Your assignment:
Listed below are entries; give the number of lines among them that include "computer", and only that number.

[Items from a dataset]
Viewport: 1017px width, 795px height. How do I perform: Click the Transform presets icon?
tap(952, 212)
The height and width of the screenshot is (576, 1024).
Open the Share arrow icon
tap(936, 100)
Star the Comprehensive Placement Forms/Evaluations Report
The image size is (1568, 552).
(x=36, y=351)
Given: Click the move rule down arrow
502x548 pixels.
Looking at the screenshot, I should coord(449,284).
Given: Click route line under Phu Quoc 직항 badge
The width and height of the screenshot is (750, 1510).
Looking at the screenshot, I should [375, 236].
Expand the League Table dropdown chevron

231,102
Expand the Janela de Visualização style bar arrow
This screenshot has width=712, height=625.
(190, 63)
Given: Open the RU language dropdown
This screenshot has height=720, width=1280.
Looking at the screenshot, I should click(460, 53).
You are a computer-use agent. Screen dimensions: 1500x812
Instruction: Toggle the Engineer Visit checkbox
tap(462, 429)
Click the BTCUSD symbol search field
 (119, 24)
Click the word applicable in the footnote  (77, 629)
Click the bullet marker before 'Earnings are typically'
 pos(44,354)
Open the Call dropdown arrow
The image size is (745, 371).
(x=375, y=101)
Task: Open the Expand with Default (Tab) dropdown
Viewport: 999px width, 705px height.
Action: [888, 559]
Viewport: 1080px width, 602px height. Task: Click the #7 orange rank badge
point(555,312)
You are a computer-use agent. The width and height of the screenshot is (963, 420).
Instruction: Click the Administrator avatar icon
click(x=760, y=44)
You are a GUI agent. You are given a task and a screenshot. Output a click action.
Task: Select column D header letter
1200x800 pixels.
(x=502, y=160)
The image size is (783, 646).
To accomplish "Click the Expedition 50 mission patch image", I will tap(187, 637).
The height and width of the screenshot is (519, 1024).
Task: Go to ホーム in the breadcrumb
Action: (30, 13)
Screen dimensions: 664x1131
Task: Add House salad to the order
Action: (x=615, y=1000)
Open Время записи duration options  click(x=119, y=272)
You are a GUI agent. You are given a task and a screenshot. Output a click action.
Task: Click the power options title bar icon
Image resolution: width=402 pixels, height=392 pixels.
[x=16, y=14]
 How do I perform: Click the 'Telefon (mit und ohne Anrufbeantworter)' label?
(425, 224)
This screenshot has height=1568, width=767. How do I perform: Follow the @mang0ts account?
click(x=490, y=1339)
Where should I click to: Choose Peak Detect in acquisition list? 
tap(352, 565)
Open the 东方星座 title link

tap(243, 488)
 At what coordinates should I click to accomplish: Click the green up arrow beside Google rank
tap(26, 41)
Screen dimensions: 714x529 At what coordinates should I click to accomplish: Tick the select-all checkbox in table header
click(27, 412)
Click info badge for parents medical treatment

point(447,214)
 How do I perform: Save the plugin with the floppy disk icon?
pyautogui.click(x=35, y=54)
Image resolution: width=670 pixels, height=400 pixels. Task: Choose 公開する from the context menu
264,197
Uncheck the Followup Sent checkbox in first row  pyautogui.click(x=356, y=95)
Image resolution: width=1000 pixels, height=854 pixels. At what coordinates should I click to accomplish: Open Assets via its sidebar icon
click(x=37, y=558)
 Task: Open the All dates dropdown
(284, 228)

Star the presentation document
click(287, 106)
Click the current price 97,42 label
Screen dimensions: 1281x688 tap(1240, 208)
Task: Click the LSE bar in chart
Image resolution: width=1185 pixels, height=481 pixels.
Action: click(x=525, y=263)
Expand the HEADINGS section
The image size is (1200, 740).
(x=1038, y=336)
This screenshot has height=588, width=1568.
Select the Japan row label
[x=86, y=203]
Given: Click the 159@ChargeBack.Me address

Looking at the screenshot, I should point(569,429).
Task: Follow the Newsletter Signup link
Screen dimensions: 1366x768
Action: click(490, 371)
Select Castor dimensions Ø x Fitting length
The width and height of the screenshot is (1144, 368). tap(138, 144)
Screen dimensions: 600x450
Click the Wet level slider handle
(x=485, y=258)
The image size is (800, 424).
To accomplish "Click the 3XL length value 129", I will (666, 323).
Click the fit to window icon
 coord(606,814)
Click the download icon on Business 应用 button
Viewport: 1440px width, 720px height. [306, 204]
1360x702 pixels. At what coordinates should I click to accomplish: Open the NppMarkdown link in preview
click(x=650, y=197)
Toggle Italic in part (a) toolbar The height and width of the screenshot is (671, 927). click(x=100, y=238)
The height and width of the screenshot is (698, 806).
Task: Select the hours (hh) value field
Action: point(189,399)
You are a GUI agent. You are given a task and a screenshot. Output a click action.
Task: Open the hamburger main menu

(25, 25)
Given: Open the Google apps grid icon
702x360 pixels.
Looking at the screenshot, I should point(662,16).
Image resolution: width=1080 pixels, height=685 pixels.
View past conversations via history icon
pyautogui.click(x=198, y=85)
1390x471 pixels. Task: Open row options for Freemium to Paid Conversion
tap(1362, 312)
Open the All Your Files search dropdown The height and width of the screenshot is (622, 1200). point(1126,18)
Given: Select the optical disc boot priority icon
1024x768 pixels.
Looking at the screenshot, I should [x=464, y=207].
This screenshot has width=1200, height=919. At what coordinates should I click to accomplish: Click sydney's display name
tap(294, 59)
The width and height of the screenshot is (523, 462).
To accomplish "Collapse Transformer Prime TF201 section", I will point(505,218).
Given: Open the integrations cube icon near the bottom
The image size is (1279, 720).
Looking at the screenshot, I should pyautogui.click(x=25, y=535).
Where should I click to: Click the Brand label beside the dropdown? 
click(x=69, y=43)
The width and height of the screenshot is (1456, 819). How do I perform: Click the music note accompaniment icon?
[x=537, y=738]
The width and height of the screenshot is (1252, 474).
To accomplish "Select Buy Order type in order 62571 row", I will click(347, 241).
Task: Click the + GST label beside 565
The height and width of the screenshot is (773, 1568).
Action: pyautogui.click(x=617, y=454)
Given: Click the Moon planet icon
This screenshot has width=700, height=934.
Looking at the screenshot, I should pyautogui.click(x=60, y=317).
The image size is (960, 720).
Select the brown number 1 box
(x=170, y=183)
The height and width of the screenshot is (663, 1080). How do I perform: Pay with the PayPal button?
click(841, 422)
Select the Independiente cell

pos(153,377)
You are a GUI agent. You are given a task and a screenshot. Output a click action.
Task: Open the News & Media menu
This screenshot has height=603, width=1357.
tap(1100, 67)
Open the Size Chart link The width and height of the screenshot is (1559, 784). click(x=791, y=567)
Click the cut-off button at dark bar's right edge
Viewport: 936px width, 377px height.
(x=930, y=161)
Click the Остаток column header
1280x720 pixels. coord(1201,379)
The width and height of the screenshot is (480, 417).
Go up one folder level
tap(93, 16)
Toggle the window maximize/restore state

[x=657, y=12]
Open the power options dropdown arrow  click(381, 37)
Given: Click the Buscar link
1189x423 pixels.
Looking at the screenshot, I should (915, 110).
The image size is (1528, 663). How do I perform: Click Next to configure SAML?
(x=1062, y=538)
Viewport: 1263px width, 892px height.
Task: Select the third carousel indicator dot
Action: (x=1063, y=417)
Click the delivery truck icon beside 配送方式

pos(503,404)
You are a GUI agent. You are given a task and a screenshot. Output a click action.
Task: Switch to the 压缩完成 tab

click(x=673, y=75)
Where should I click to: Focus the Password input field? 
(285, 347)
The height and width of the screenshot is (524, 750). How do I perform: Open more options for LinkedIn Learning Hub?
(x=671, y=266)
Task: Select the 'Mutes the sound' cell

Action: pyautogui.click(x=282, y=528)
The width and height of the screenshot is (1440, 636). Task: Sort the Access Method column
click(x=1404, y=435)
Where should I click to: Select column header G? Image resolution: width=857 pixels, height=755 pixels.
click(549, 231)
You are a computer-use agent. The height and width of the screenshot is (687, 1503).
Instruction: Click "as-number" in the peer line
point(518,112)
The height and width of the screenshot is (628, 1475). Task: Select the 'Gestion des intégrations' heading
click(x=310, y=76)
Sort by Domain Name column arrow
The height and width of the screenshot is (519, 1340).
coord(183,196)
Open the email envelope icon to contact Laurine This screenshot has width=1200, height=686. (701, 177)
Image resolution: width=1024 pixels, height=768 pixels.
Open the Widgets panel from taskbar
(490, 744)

Exercise result:
3